MGA Entertainment accused Gaga and her management of making a last-minute request to remove a voice chip from the doll, preventing them from getting the toys on shelves in time for Christmas.
The toy company claim Gaga delayed the process purposefully to try and time the doll’s release with her perfume and album, which are released in 2013.
‘Think a prettier version of Gaga. Thin out the cheeks and sharpen the jawline. Give her more of a cat-eye and sexier, poutier lips,’ MGA officials claim they were instructed in emails.
Gaga, whose real name is Stefani Germanotta, allegedly loved the shape and build of the doll’s body.
The 26-year-old superstar also reportedly approved of the doll’s silver Grammy outfit and green crystal dress. Although she suggested a Born This Way zombie ensemble too.
Gaga’s team even suggested making another doll with a removable head which comes off to reveal a bloody stump.
The toy company say it noted the Poker Face singer’s requests and went back to the drawing board.
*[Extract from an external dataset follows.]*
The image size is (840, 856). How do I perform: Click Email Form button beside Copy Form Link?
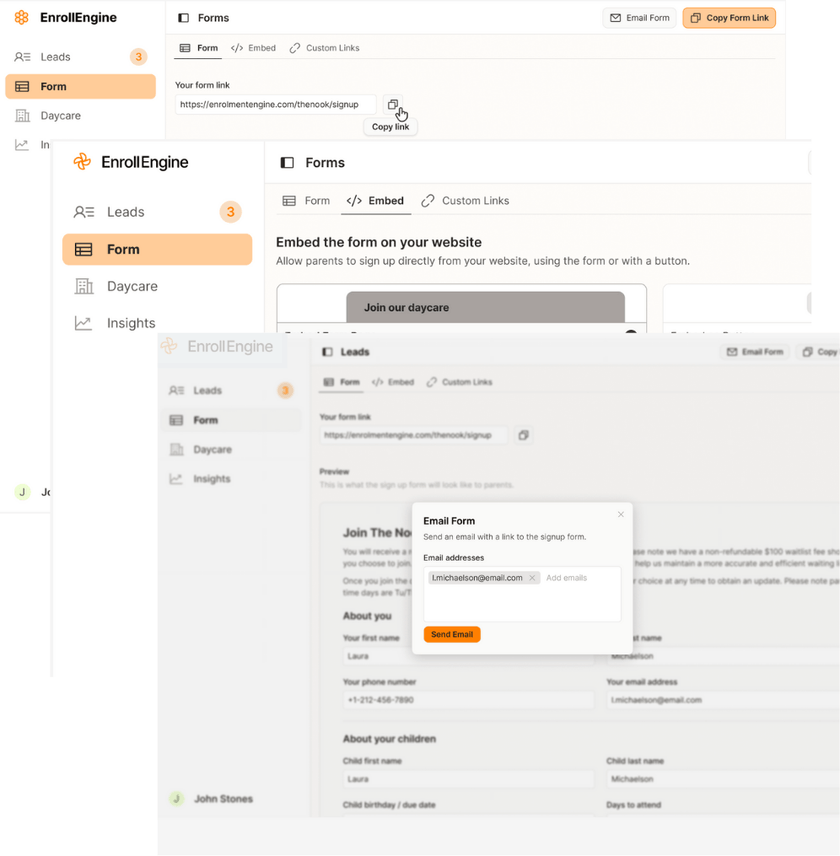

However, when they sent her a new sample doll in April, they were allegedly asked to pull the voice chip.
On April 23, Gaga said she wanted shipping delayed until she was ready to release her new album, despite MGA already having deals with distributors lined up.
In addition to damages, MGA is asking a judge to allow distribution of the doll as is.
In its Manhattan Supreme Court suit filed on Tuesday, MGA accused Gaga and her team of engaging ‘in intentional and deliberate delays’ to prevent it from meeting its summer deadline with distributors.
MGA say they have already paid the star’s licensing company, the Bravado International Group, $1 million for the rights to make the doll.
MGA paid out the largest advance it’s ever made ‘because Lady Gaga is not only an A-list celebrity, but one of the few elite recording artists working today.’
Gaga spokesman Amanda Silverman told the New York Daily News that the singer’s lawyers have not seen the court papers.
‘Lady Gaga will vigorously defend MGA’s ill-conceived lawsuit and is confident that she will prevail,’ Silverman said.
She added that the dispute was largely between MGA and Bravado saying there was no ‘legitimate reason’ to drag Gaga into the dispute.
Last December, Gaga’s former personal assistant Jennifer O’Neill sued the singer claiming she was a nightmare to work for, regularly making diva-like demands.